Por: Maximiliano Catalisano

Hay preguntas que se cuelan cada tanto en las conversaciones docentes, pero que quizás necesitan convertirse en rutina. ¿Qué estamos enseñando? ¿Para qué lo hacemos? ¿A quiénes va dirigido ese contenido que seleccionamos, planificamos y llevamos al aula? En un mundo que cambia a gran velocidad, revisar el currículo no debería ser un ejercicio aislado ni excepcional. Debería ser parte del ADN educativo: observar con honestidad, reformular con intención y decidir con conciencia.

Los programas escolares fueron pensados, en muchos casos, con lógicas del siglo pasado.
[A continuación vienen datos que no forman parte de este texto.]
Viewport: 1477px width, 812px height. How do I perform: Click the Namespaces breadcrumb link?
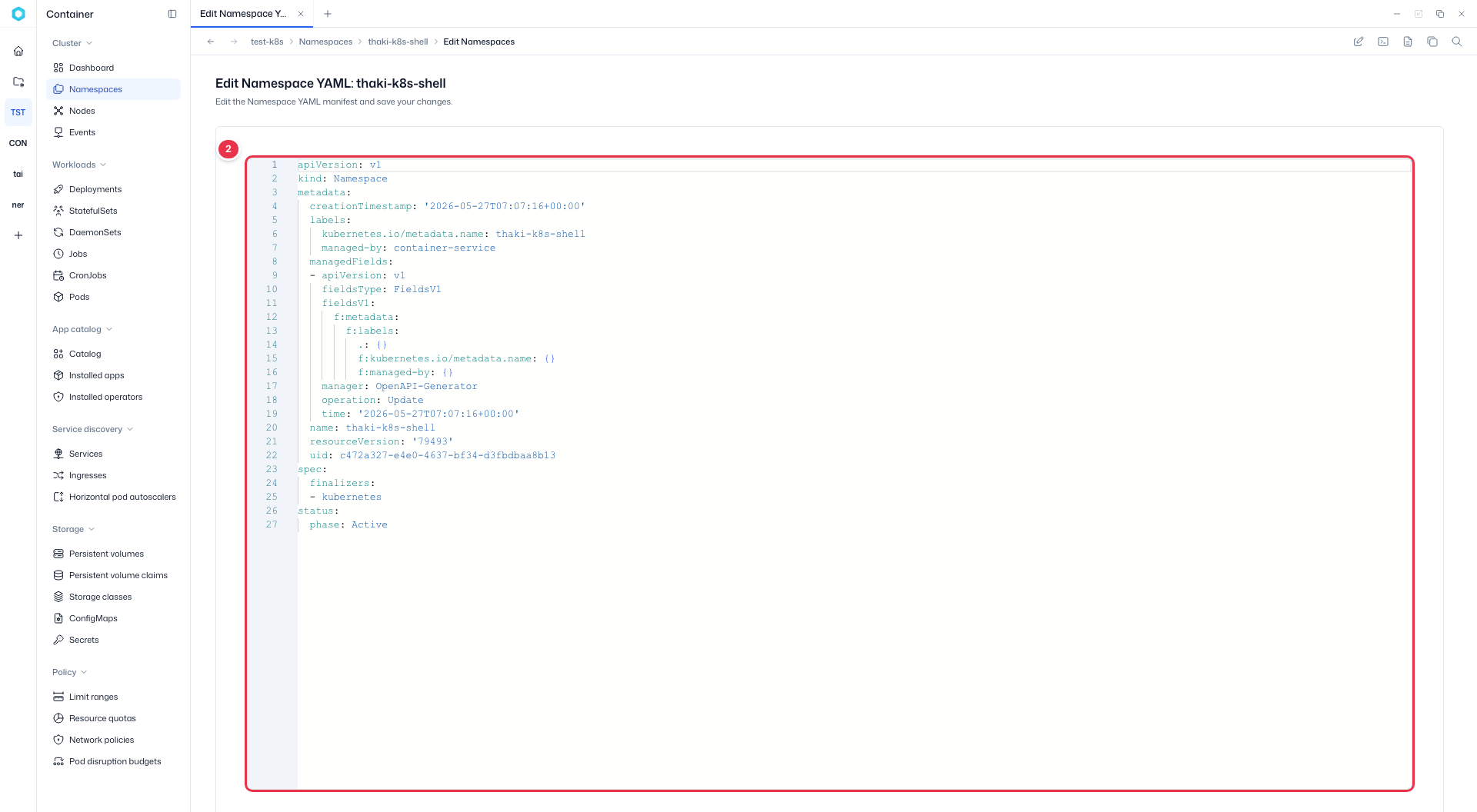point(325,42)

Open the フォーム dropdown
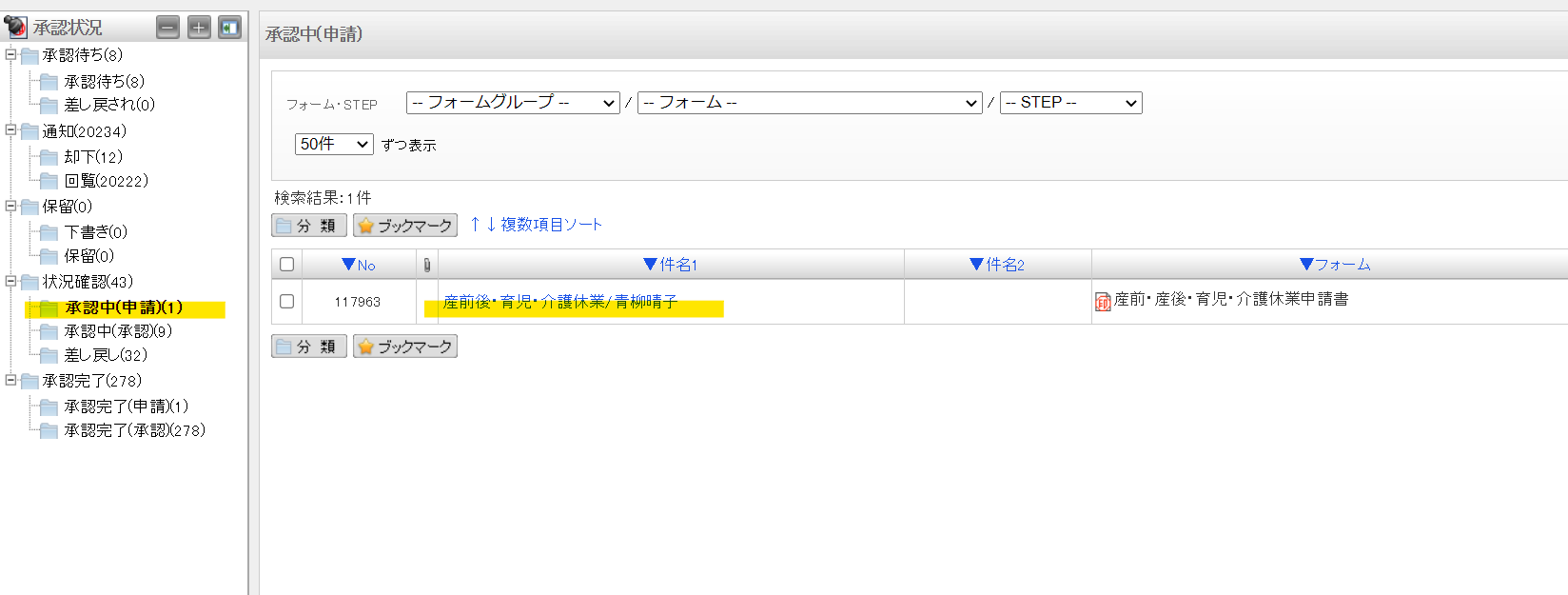tap(809, 103)
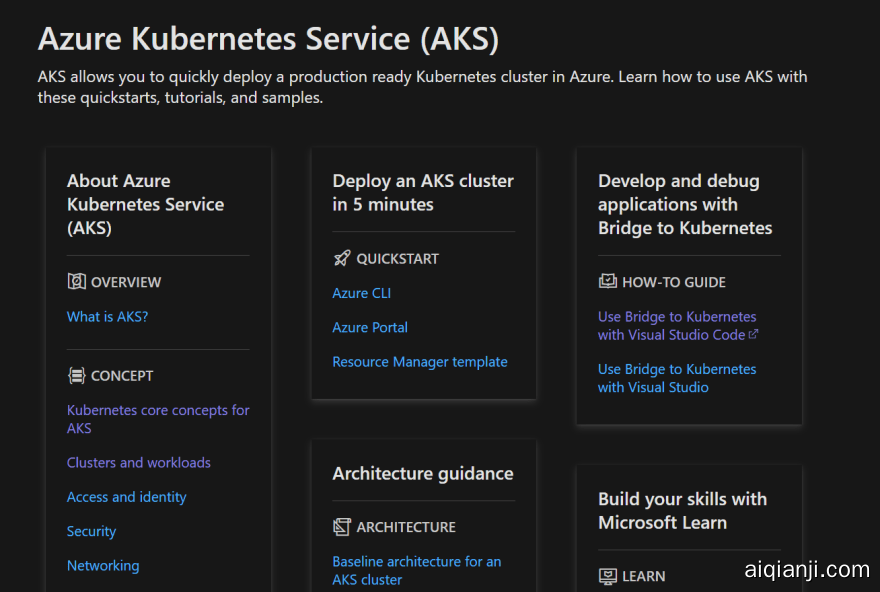
Task: Open the Azure CLI quickstart
Action: (x=361, y=294)
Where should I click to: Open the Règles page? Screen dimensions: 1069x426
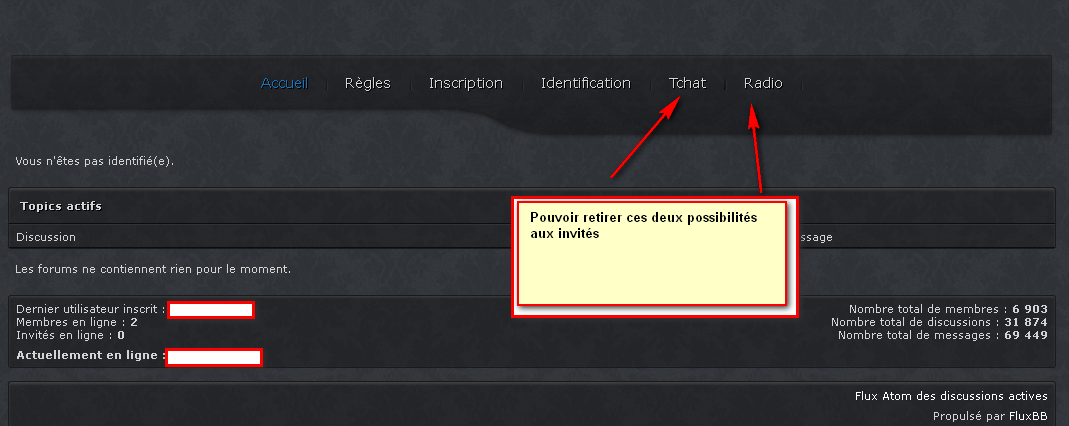pyautogui.click(x=367, y=83)
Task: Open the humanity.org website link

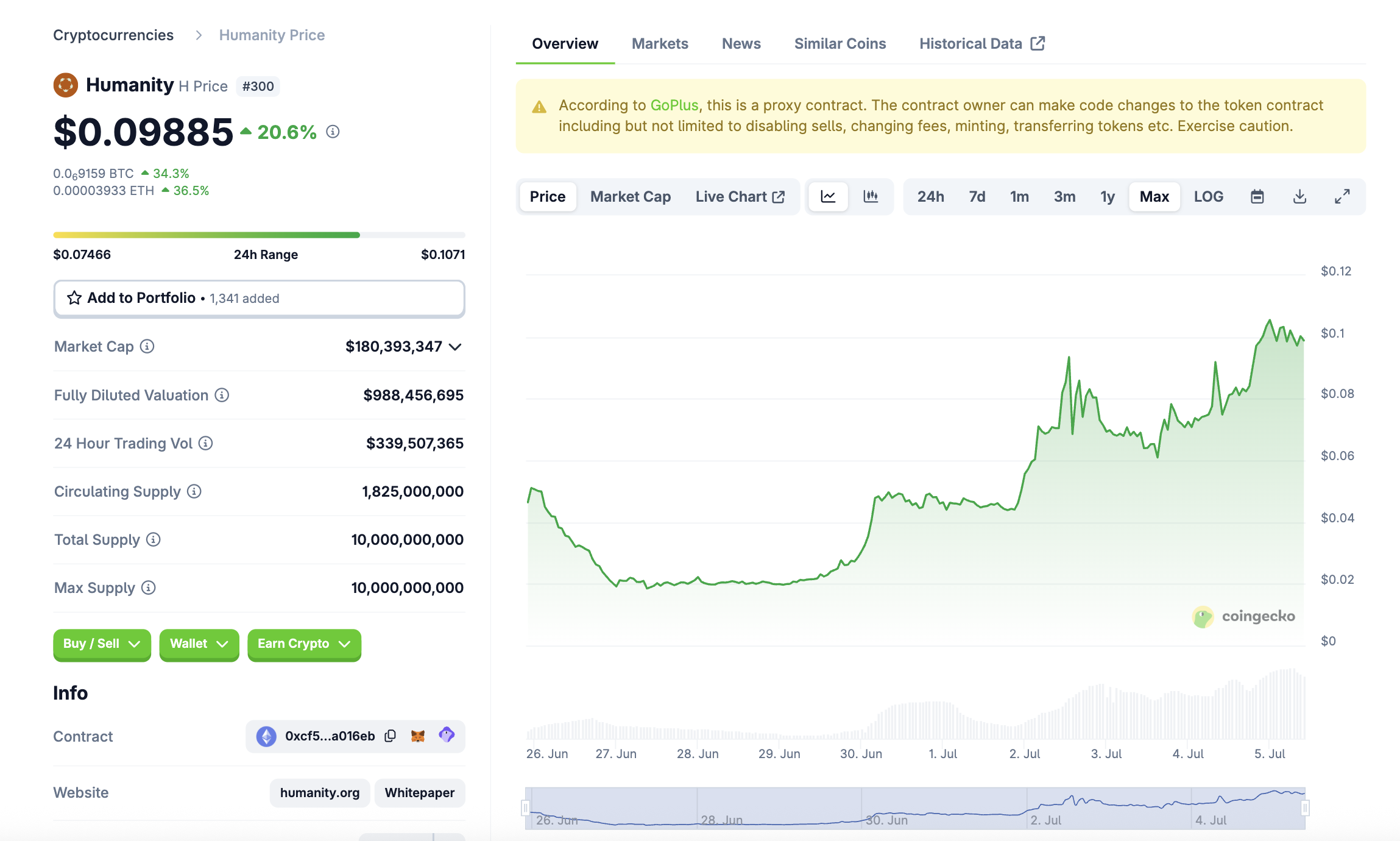Action: (319, 792)

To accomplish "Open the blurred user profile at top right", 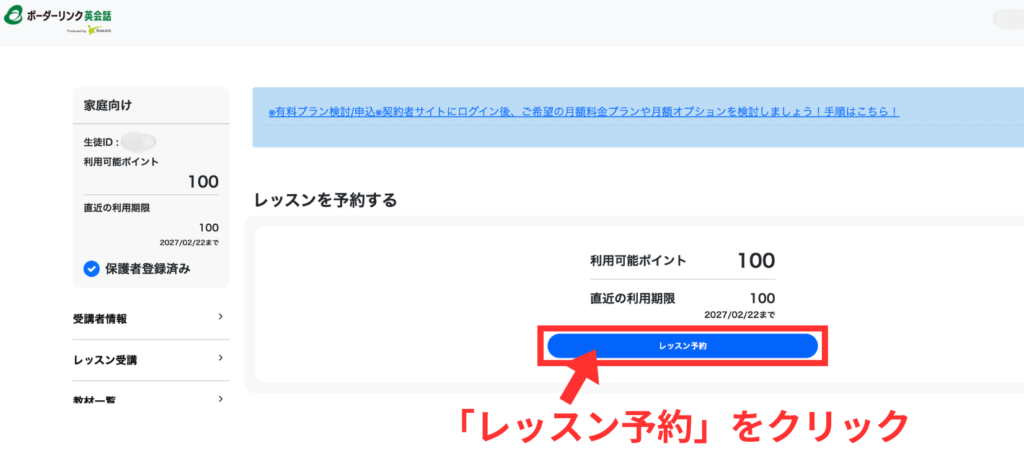I will pos(1006,19).
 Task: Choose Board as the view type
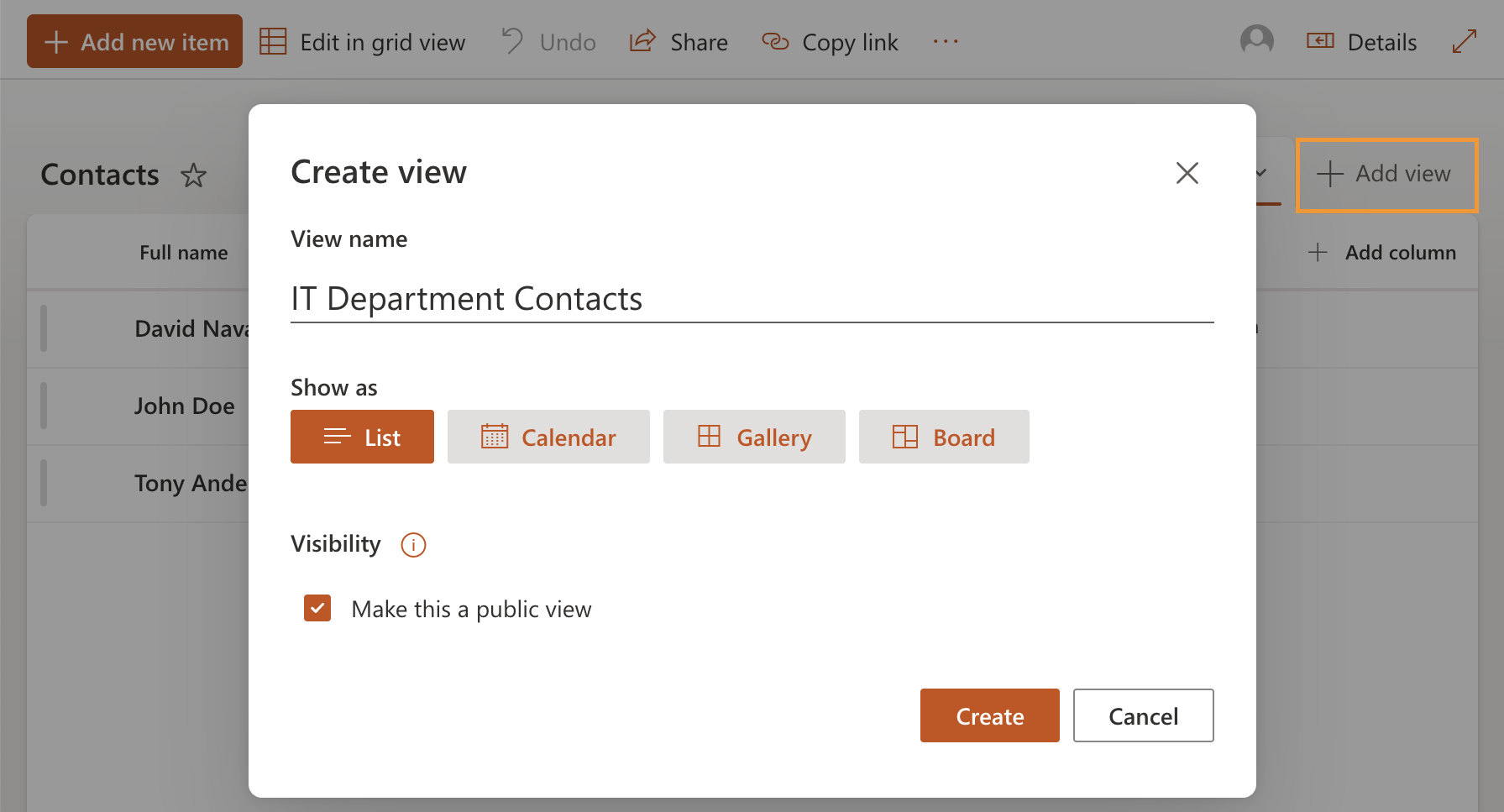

Y aunque han sido modificados y adaptados, muchas veces no dialogan con las realidades de los estudiantes ni con los desafíos del presente. ¿Tiene sentido seguir enseñando ciertos contenidos sin preguntarnos si aún tienen valor para quienes los reciben? ¿Podemos seguir priorizando saberes descontextualizados cuando afuera las preguntas son otras, más urgentes, más conectadas con la vida?

Las aulas hoy son diversas en todo sentido. Los trayectos vitales de quienes las habitan son heterogéneos, sus intereses cambiaron, sus formas de aprender también. Aun así, muchas veces seguimos proponiendo lo mismo para todos, al mismo ritmo y bajo los mismos criterios. Revisar los currículos no es solo una cuestión técnica o burocrática. Es una necesidad pedagógica y ética. Porque en esa revisión se juega qué lugar le damos a la palabra de los estudiantes, cuánto nos importa lo que tienen para decir, lo que quieren saber, lo que necesitan aprender para habitar su mundo con herramientas verdaderamente útiles.

Actualizar lo que enseñamos no significa borrar todo y empezar de cero

Significa tener el coraje de preguntarnos si lo que hoy ofrecemos es significativo, si forma ciudadanos comprometidos, críticos, creativos, capaces de pensar más allá de lo obvio. Significa también dar espacio a nuevos lenguajes, a nuevos modos de construir conocimiento, a saberes emergentes que hace unos años no existían, pero que hoy son centrales para entender el presente.

Revisar lo que enseñamos es también revisar nuestras propias certezas. Animarnos a soltar contenidos que siempre estuvieron, pero que tal vez ya no convocan, no interpelan, no abren puertas. Y al mismo tiempo, darle lugar a aquello que sí puede generar sentido: problemáticas sociales, ambientales, científicas, digitales, culturales. Hacer del currículo un puente con el mundo, y no un archivo desactualizado.

La urgencia de revisar los currículos no viene de una moda o de una imposición externa. Nace de las propias aulas, de los silencios de algunos estudiantes, de sus preguntas sin respuesta, de sus ganas de aprender algo que les hable de su tiempo. Volver a mirar lo que enseñamos no es un lujo. Es una tarea imprescindible para que la escuela no se vuelva un lugar ajeno a lo que ocurre fuera de sus paredes.